In Vilna, the people were amazed at his intense hasmadah. Eventually he was accepted to the prestigious post of head of the kloiz of Harav Dovid Strashen (father-in-law of the Rashash). He delivered a shiur in the early morning hours.

The shamash of the kloiz, who was in charge of waking those attending the shiur, related that often he would come to wake Rav Mordechai in the wee hours of the morning, only to find him still engrossed in learning from the previous night. He would stand on a ladder at the sefarim shank, a candle in one hand and the holy sefer in the other, and in that position he would learn for hours on end, often through the night.

In 5587/1827, the esteemed gvir Reb Meiles founded the famous Ramailles Yeshivah in Vilna, and Rav Mordechai was called upon to be Rosh Yeshivah.

Many people flocked to him for advice and counsel.
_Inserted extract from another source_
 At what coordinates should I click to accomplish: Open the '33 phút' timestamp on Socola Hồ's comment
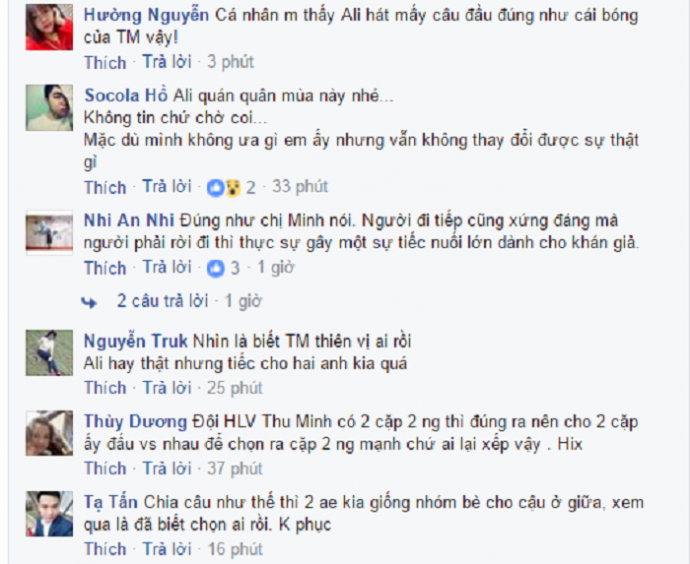pyautogui.click(x=300, y=187)
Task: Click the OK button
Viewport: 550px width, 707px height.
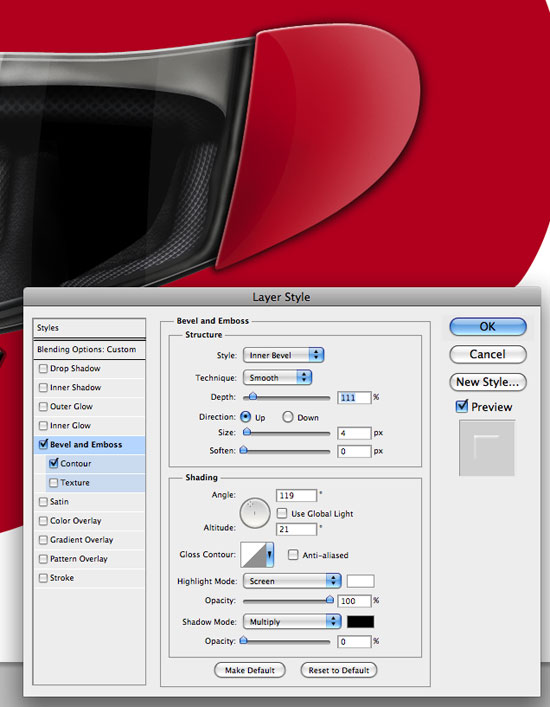Action: click(x=488, y=326)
In 5612/1852, he was accepted as Rav in Kalavaria and, 12 years later, he became Rav of Lida. He did not allow himself to be influenced by the powerful gvirim. He refrained from giving haskamos; one of the only haskamos he gave was to the Chofetz Chaim.

During the last year of his life he was stricken with a foot infection and confined to his bed. Immediately before his petirah, he told his son, “I have now concluded a chiddush that I am prepared to say in Olam Ha’emes; I am sure that this chiddush is la’amita shel Torah!” With these words his holy neshamah departed. He is buried in an ohel that was erected in Lida.
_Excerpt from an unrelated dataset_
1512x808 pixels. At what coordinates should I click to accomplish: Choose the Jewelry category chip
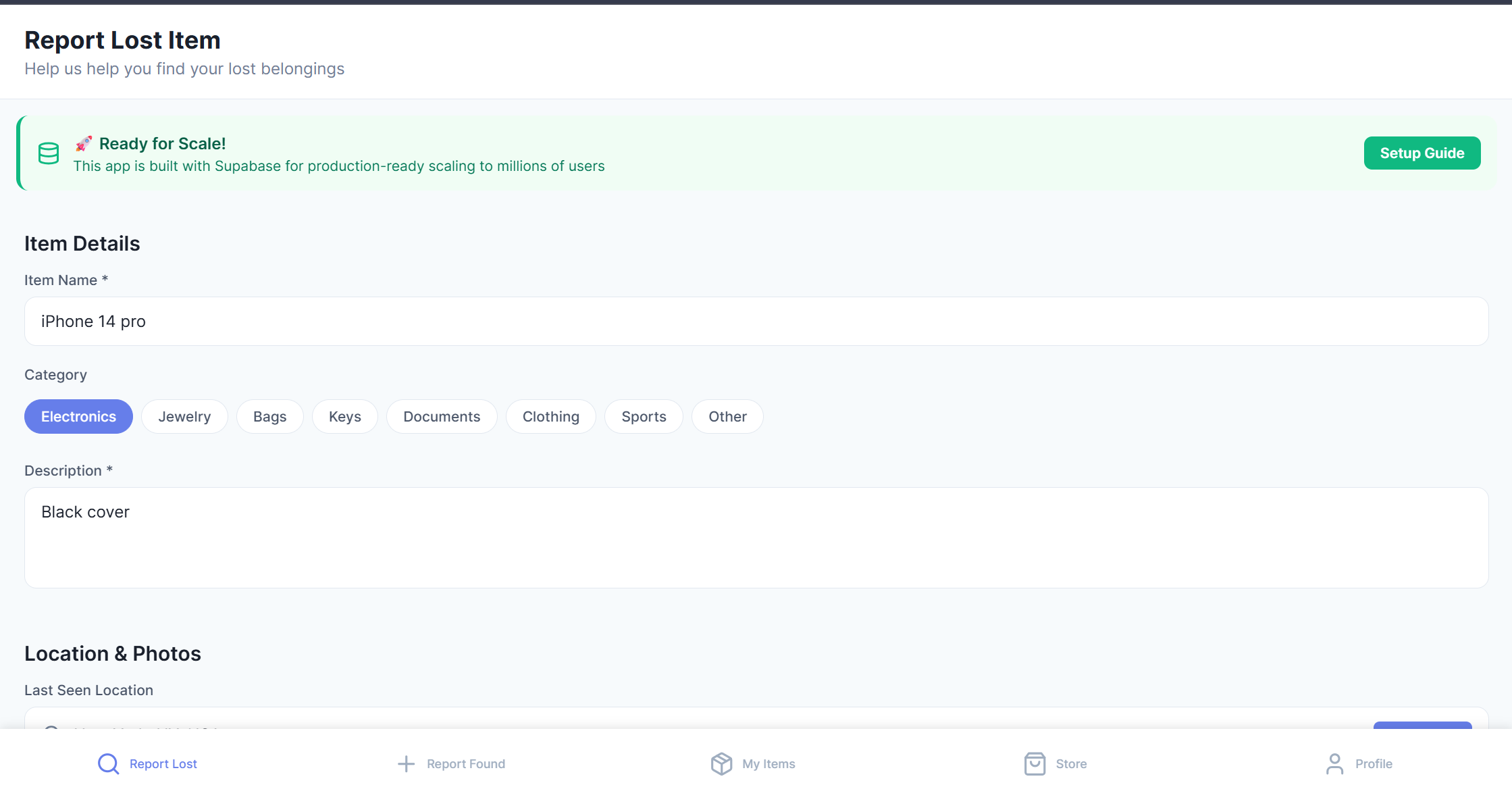(184, 416)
After his petirah, his talmidim published Techeiles Mordechai, with his chiddushim.

June 21

In 1788, the United States Constitution went into effect, as New Hampshire became the ninth state to ratify it.

In 1834, Cyrus Hall McCormick received a patent for his reaping machine.

In 1985, scientists announced that skeletal remains exhumed in Brazil were those of Nazi war criminal Josef Mengele.

In 1989, a sharply divided Supreme Court ruled that burning the American flag as a form of political protest was protected by the First Amendment.